Tokyo Museum Gets Guinness World Record
The TeamLab Planets Tokyo exhibition was awarded a Guinness World Record for the most-visited museum dedicated to a single art group, with 2,504,264 recorded people in the year to March 2024. The exhibit in Toyosu, Tokyo features The Infinite Crystal Universe, Drawing on the Water Surface Created by the Dance of Koi and People – Infinity, and Floating Flower Garden.

TeamLab Planets Tokyo has been recently distinguished by numerous honorable mentions. In September 2023 at the World Travel Awards, it was named Asia’s Leading Tourist Attraction with 2,412,495 visitors, outnumbering the Van Gogh Museum in Amsterdam (1,686,766) and the Picasso Museum in Barcelona (1,047,094), according to “The Art Newspaper Visitor Figures 2023” survey.
teamLab has been steadily gaining global popularity since its founding in 2001 with exhibitions in New York, London, Paris, Singapore, and many other cities around the world. The collective was started by a diverse team of artists, engineers, mathematicians, animators, programmers and architects, who have continued to push the boundaries of art by immersing people in their creations. Through three-dimensional, experiential digital art, teamLab’s interactive exhibits have transformed the museum experience as we know it.

“In today’s society and schools, the body is stationary. I think cities are surrounded too much by flat information such as books, TV, and smartphone screens. That is why we created a three-dimensional space that excessively demands the physical body.
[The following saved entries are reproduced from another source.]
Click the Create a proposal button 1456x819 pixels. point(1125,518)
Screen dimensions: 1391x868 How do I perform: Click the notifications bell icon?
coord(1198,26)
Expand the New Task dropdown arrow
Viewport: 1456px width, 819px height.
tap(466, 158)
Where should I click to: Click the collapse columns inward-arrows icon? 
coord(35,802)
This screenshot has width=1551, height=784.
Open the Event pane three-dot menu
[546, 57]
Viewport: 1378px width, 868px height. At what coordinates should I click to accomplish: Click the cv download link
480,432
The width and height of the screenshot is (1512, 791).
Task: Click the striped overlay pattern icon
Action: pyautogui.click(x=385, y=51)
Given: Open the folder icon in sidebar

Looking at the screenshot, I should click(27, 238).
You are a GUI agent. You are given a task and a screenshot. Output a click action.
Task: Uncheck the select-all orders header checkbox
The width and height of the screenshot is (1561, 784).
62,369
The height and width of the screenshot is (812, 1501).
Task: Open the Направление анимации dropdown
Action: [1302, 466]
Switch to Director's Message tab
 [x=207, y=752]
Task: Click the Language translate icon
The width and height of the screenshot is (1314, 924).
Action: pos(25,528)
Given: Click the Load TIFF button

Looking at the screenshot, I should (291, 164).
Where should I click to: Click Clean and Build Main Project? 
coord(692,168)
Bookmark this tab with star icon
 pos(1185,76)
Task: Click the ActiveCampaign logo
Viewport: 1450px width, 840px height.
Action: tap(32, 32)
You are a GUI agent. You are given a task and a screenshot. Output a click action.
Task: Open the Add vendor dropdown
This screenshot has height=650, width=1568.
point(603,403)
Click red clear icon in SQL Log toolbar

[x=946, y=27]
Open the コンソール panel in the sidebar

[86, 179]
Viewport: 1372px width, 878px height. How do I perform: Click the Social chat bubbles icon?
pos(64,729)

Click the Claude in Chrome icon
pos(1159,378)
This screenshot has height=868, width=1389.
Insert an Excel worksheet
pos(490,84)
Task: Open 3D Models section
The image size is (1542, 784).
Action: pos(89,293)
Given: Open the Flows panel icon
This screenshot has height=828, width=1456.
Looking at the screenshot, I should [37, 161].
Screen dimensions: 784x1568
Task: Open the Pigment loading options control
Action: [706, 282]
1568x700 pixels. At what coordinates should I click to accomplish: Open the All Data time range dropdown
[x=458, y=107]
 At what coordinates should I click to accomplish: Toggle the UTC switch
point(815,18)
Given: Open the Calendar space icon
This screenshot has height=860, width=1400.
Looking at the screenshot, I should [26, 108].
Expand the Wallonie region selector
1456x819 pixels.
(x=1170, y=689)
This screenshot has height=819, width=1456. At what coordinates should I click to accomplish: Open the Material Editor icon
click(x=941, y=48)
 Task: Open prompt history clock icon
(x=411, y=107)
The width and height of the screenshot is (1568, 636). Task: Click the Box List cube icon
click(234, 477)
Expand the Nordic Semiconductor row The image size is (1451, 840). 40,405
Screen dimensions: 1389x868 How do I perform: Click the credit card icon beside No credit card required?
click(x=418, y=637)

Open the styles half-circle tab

It is a space where people can perceive art with their physical bodies,” said founder Toshiyuki Inoko.
The exhibition announced an expansion of more than 10 art installations to occur in early 2025. It will soon feature a new educational exhibition titled Catching and Collecting Forest, an interactive learning space where people use smartphones to “catch, study and release” various animals and life forms as they roam the exhibit. “Physically exploring with others, discovering and catching something, then taking the chance to broaden interests based on what was caught. This is what we have been doing naturally over the long course of human history,” said Inoko.

The expansion will also feature an interactive athletic and co-creative space titled the Athletics Forest and Learn and Play! Future Park. Future Park is an art amusement park where people can play and create freely, generating collaborative artwork that evolves endlessly as more people contribute. The Athletics Forest will feature various physical challenges and obstacles designed to engage visitors’ bodies and minds, encouraging active participation and exploration. “Humans perceive the world with their bodies and think with their bodies. When you explore a complex, three-dimensional world with your own body, you physically perceive the world three-dimensionally and in turn your thoughts become three-dimensional. We started this project, Athletics Forest, with hopes to enhance three-dimensional and higher-dimensional thinking,” said Inoko.

TeamLab continues to push the boundaries of digital art and interactive experiences, and their upcoming exhibits promise to further captivate audiences around the world. The upcoming expansions are set to offer even more immersive and educational experiences, reinforcing their status as pioneers in the art world. Visitors can look forward to a dynamic blend of physical engagement and creative exploration, ensuring that teamLab remains at the forefront of the global art scene.
You can experience some of the works in the many permanent exhibits at The Museum of Contemporary Art in Los Angeles, the National Gallery of Victoria in Melbourne, or at large-scale permanent museums in Shanghai and Beijing.